Ahora, cuando Bahram visitaba la caravasar, oía muchas historias inquietantes que llegaban del este. Las cosas estaban agitadas, la nueva dinastía Manchú de China tenía un talante expansivo. El nuevo emperador, como buen usurpador que era, no estaba contento con el viejo y descolorido imperio que había conquistado, pero estaba decidido a revigorizarlo militarmente y extender sus conquistas hacia los ricos reinos de arroz del sur: Anam, Siam y Birmania, pero también hasta las tierras yermas abrasadas en el centro del mundo, los desiertos y las montañas que separan a China del Dar, atravesados por las pistas de la Ruta de la Seda. Después de cruzar ese yermo entrarían en la India, en los kanatos islámicos y en el imperio savafida. En el caravasar se decía que Yarkand y Kashgar ya habían sido tomadas, algo perfectamente creíble, puesto que habían sido defendidas durante décadas por las más insignificantes de las guarniciones Ming y por jefes militares bandidos. Nada separaba el kanato de Bokhara de aquellas tierras yermas excepto la cuenca del Tarim y las montañas de Ferghana, que la Ruta de la Seda atravesaba en dos o tres sitios. Allí donde iban las caravanas, también llegarían los tambores de la guerra.
Y poco tiempo después, eso sucedió. Llegaron noticias de que las fuerzas manchúes habían tomado el paso de Torugart, que era el punto más alto de una de las Rutas de la Seda, entre Tashkent y el Takla Makán. El viaje de las caravanas que viajaban desde el este sería interrumpido durante al menos un tiempo, lo cual significaba que Samarcanda y Bokhara dejarían de ser el centro del gran mundo del comercio; ahora serían un punto de llegada bastante inútil. Era una catástrofe.
Un grupo de gente, armenios, zott, judíos e hindúes, que viajaban en caravana, apareció con estas noticias. Se habían visto obligados a correr para salvar el pellejo y a dejar atrás todas sus posesiones. Aparentemente, la puerta de Dzhungaria, entre Xin-jiang y la estepa de Kazajstán, también estaba a punto de ser tomada. A medida que las noticias llegaban al caravasar y resonaban en Samarcanda, muchas de las caravanas que se encontraban allí cambiaron sus planes. Muchas decidieron regresar a Frengistán que, a pesar de estar lleno de insignificantes conflictos de taifas, al menos era completamente musulmán y sus pequeños kanatos, emiratos y sultanatos negociaban entre ellos casi sin cesar, incluso mientras peleaban.
Esas decisiones acabarían en poco tiempo con Samarcanda. Como punto final de un trayecto, la ciudad no era nada, sólo era el límite de Dar al-Islam. Nadir estaba preocupado y el kan enfurecido. Sayyed Abdul Aziz ordenó que se recuperara la puerta de Dzhungaria y envió una expedición para ayudar a defender el paso de Khyber, de manera que las relaciones comerciales con la India al menos quedaran aseguradas.

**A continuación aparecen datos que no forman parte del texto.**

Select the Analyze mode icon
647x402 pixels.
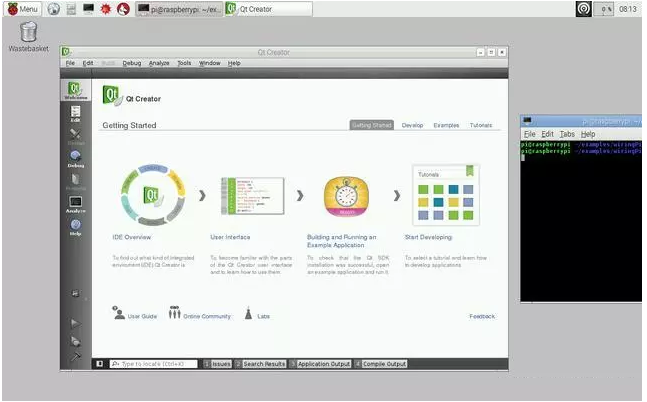coord(75,204)
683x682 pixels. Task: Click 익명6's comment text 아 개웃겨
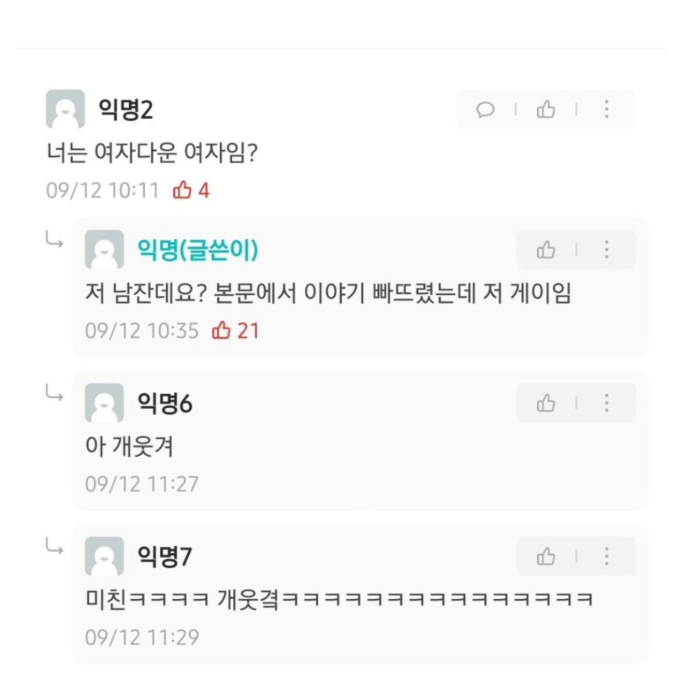[x=130, y=445]
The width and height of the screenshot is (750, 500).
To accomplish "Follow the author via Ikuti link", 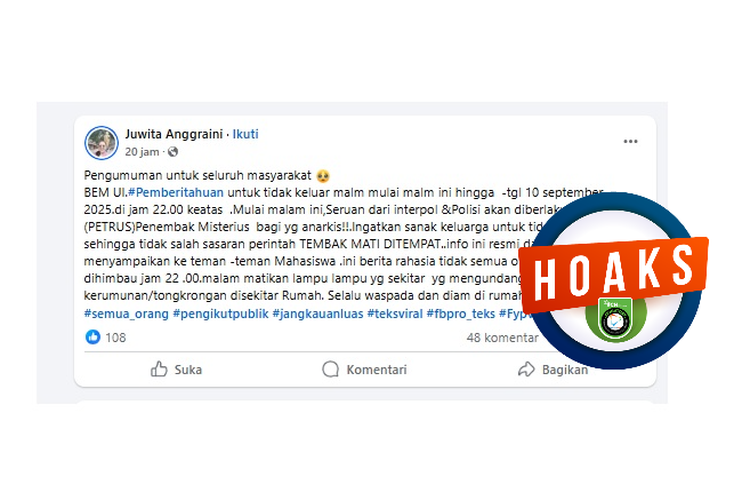I will (x=245, y=134).
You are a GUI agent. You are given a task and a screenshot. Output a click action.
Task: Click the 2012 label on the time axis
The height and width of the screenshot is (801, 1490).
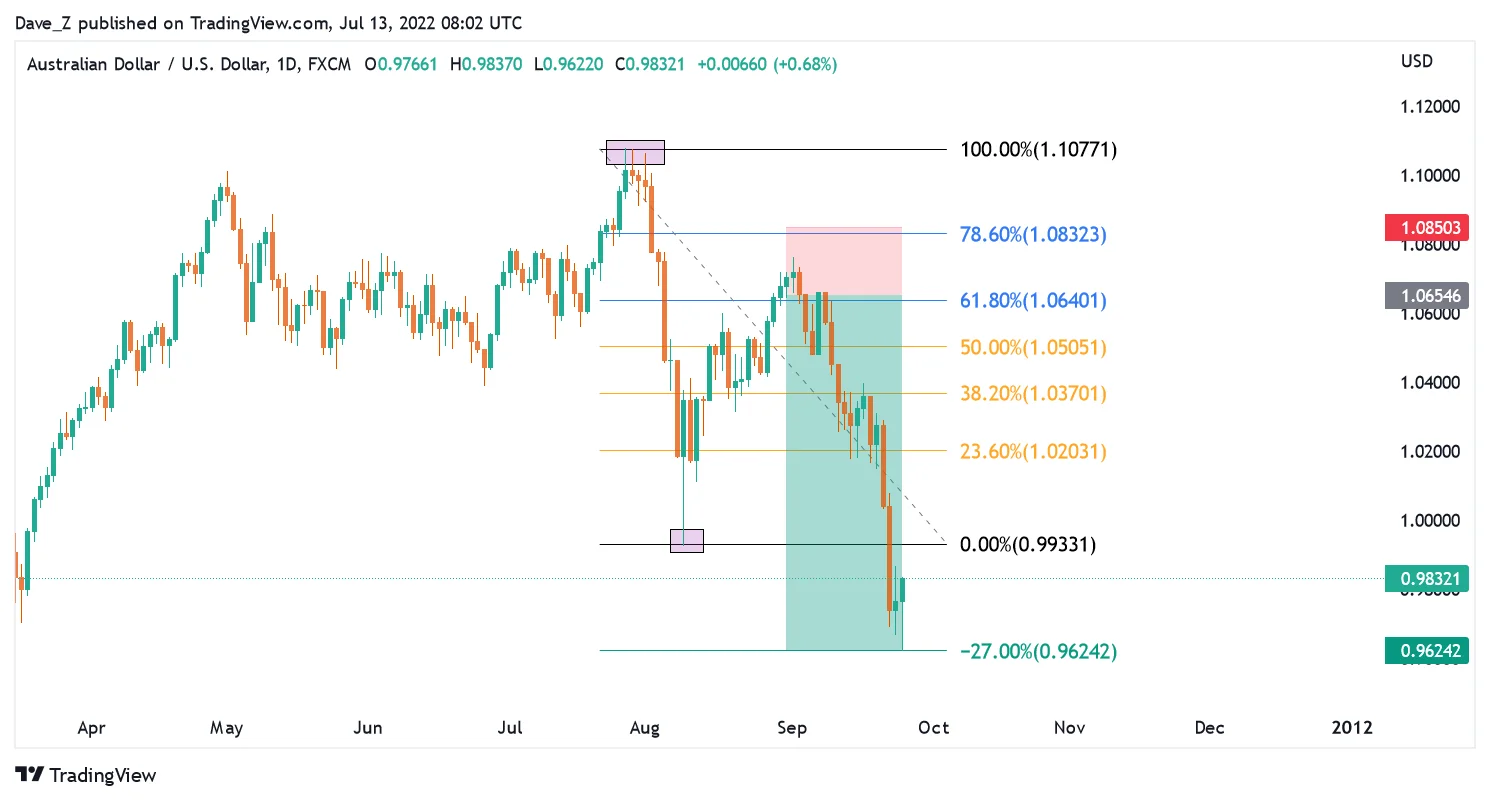(1353, 728)
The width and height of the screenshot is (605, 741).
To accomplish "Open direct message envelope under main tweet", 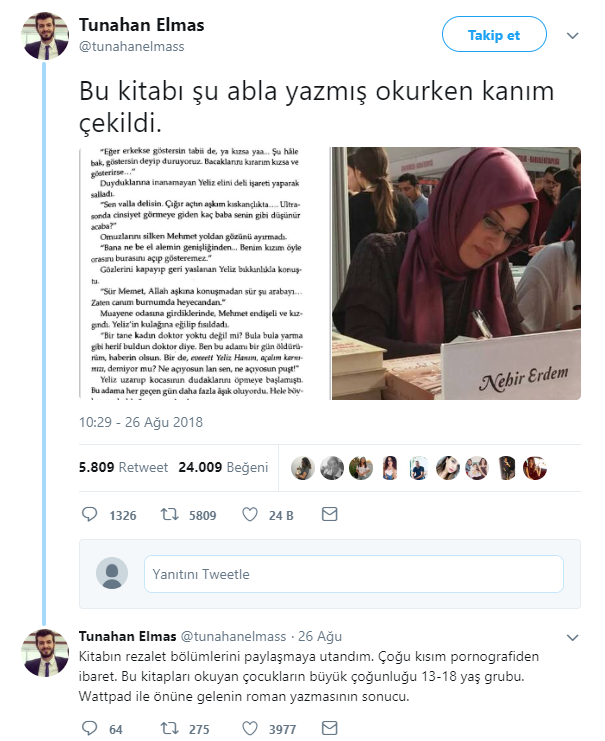I will tap(329, 514).
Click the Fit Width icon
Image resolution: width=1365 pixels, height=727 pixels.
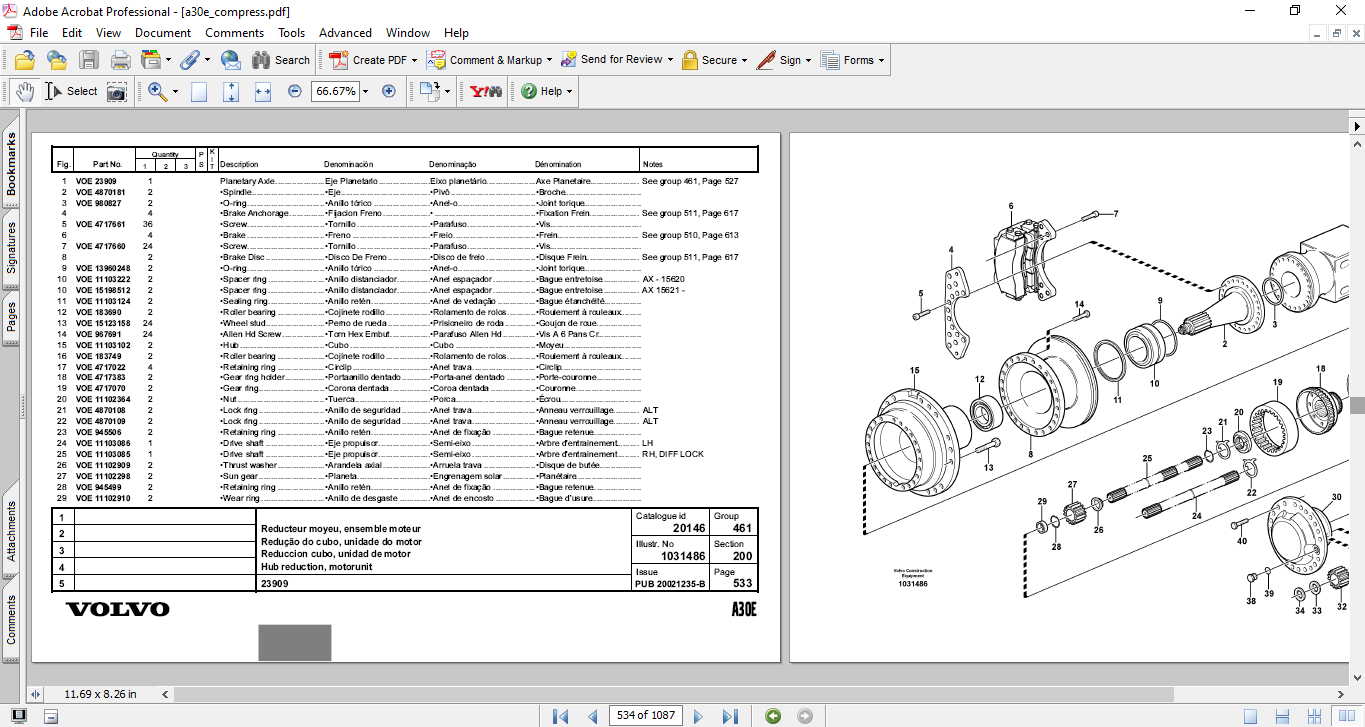point(263,91)
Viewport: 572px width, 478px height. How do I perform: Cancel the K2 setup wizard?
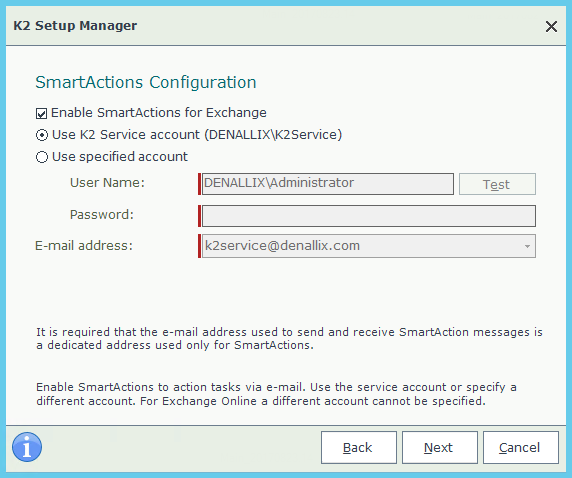(521, 448)
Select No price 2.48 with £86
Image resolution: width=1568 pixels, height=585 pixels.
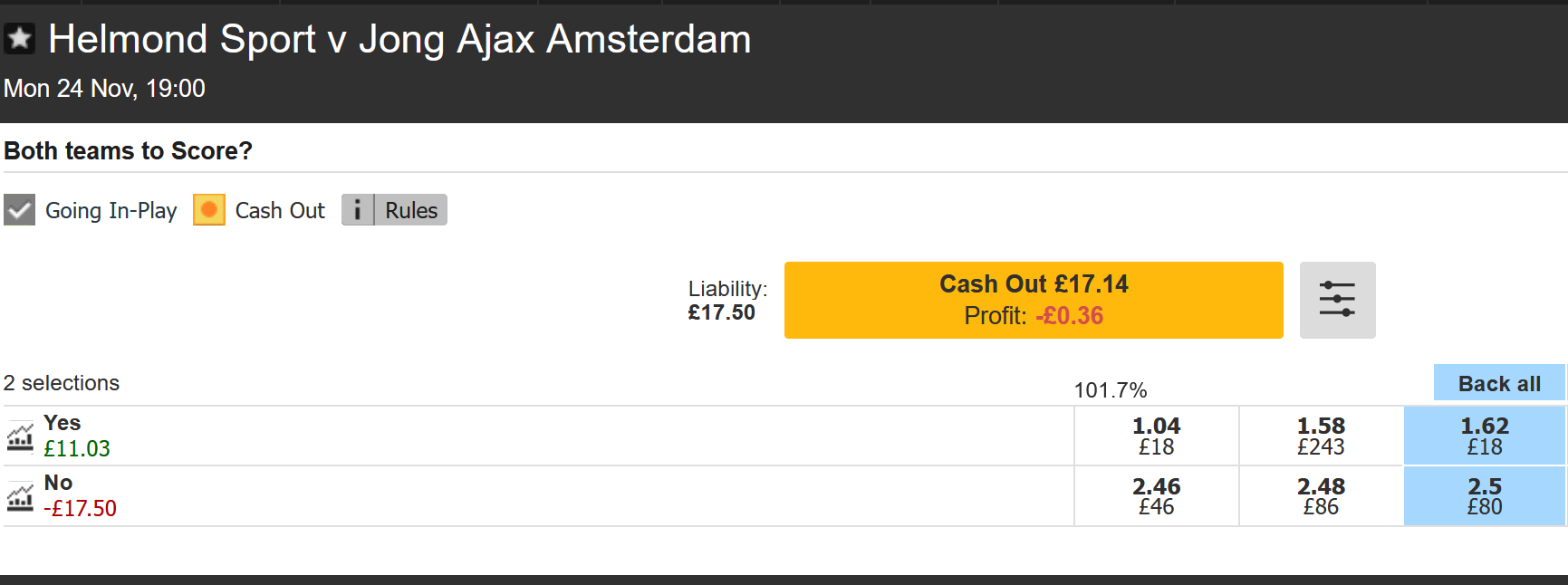tap(1321, 496)
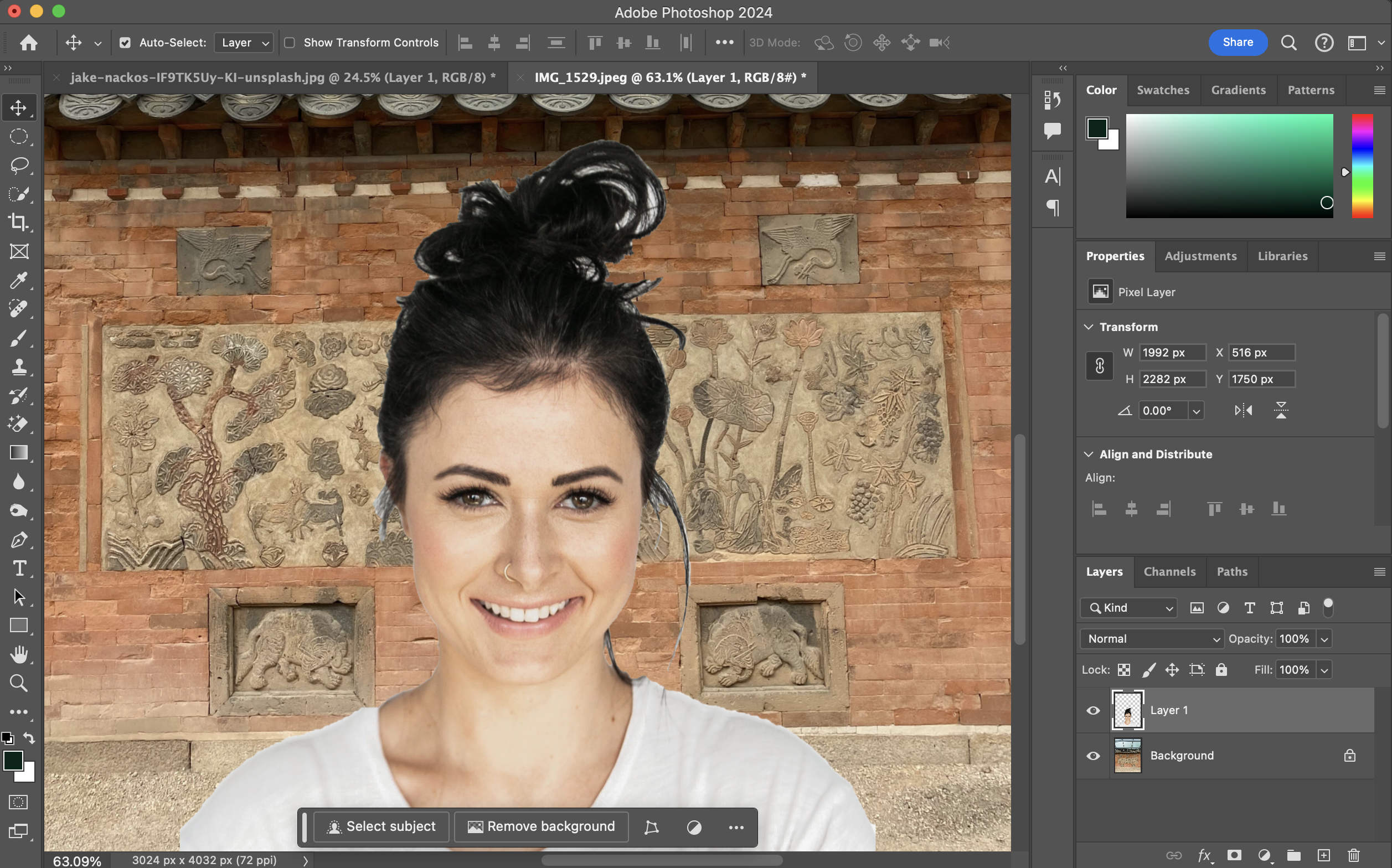Hide the Background layer visibility eye
The image size is (1392, 868).
pos(1093,756)
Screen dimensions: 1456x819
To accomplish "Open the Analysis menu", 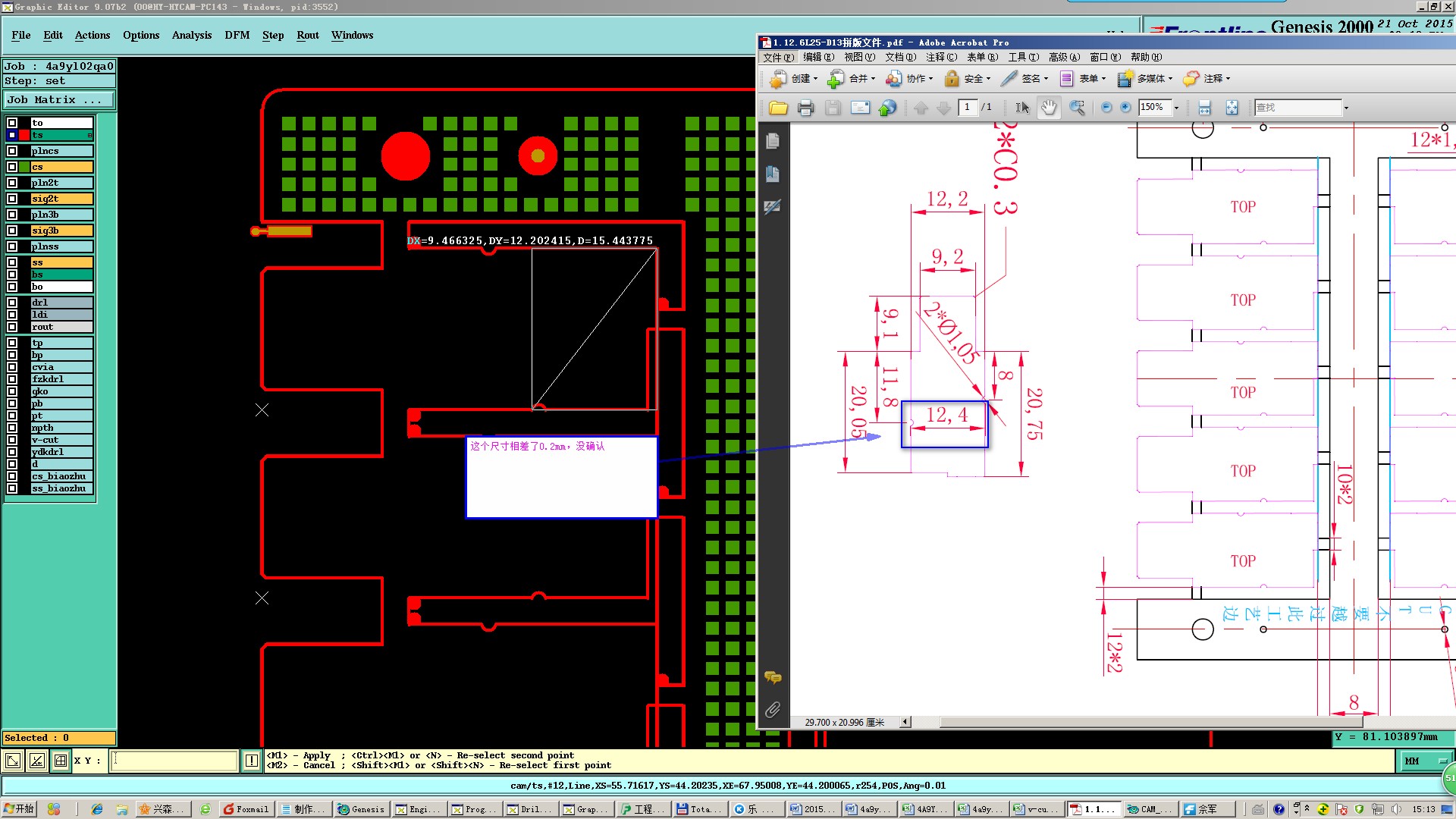I will (x=191, y=35).
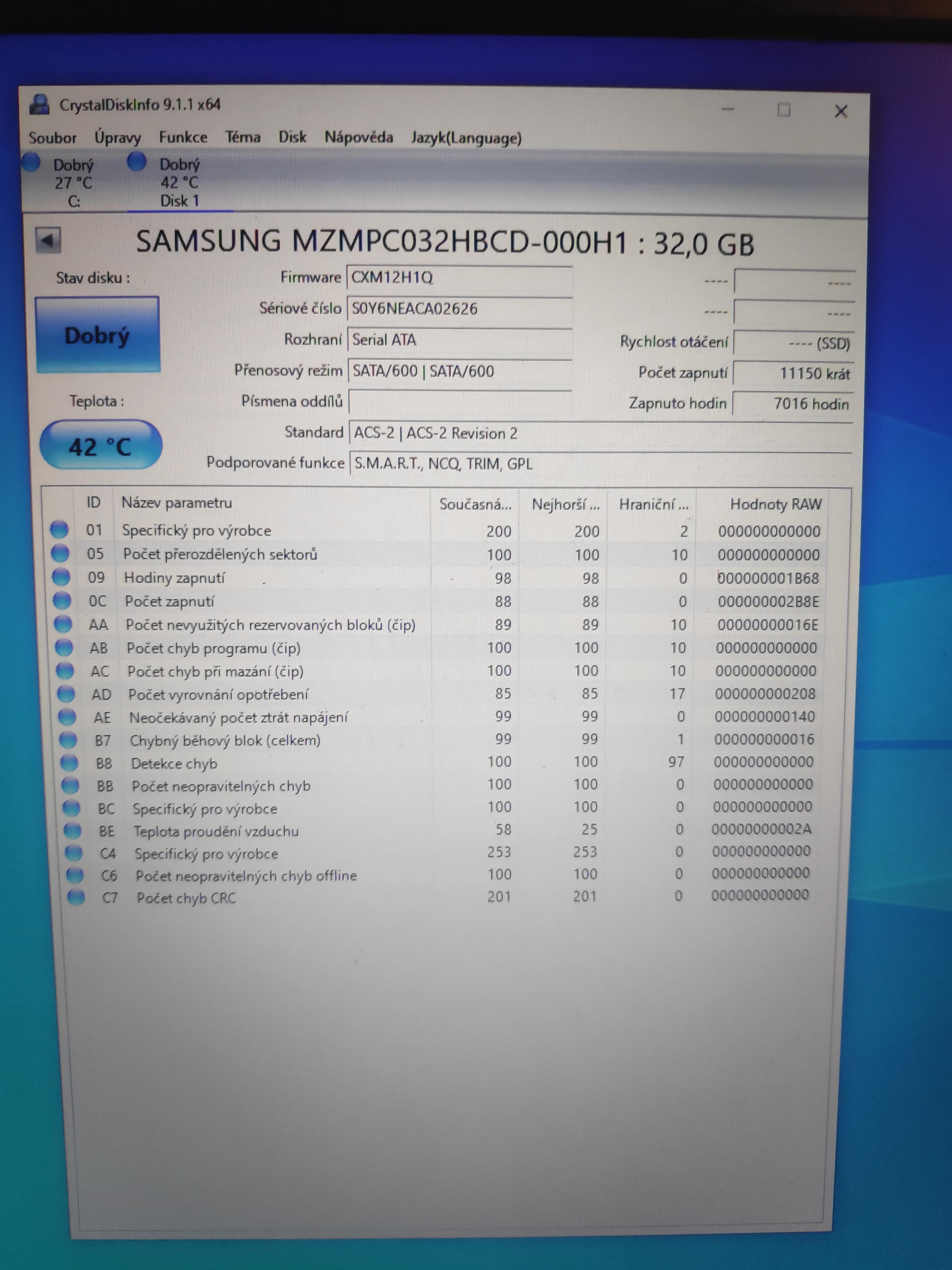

Nadir, acompañado de una numerosa guardia, describió aquellas órdenes muy brevemente a Khalid y a Iwang. Presentó el problema como si, de alguna manera, Khalid fuera el culpable de la situación. Al final de su visita, les informó de que Bahram, su esposa y sus hijos debían regresar con Nadir al kanato de Bokhara. Sólo se les permitiría regresar a Samarcanda cuando Khalid e Iwang diseñaran una arma capaz de derrotar a los chinos.
—Podrán recibir visitas en el palacio. Sois bienvenidos para visitarlos, o de hecho uniros a ellos allí, a pesar de que creo que vuestro trabajo puede hacerse mejor aquí, con vuestros hombres y vuestras máquinas. Si pensara que trabajaríais más de prisa en palacio, también os trasladaría a vosotros, creedme.
Khalid lo miró furioso, demasiado para hablar sin poner a todos en peligro.
—Iwang se mudará aquí, contigo; él será más útil aquí que en otro sitio. Recibirá una extensión de su amán por adelantado, en reconocimiento por su importancia en los asuntos del Estado. De hecho tiene prohibido marcharse. Tampoco podría hacerlo. El dragón del este ya se ha comido el Tíbet. Así que estáis asumiendo una tarea divina; podéis estar orgullosos de haber sido llamados a ella.
Le lanzó una mirada a Bahram.
—Cuidaremos bien a tu familia, y tú cuidarás bien las cosas de aquí. Puedes vivir en el palacio con los tuyos, o aquí ayudando con el trabajo; donde tú prefieras.
Bahram asintió con la cabeza, mucho por la consternación y el miedo.
—Haré ambas cosas —logró decir, mirando a Esmerine y a los niños.
Ya nada volvió a la normalidad. Jamás.
Muchas vidas cambian así —súbitamente— y para siempre.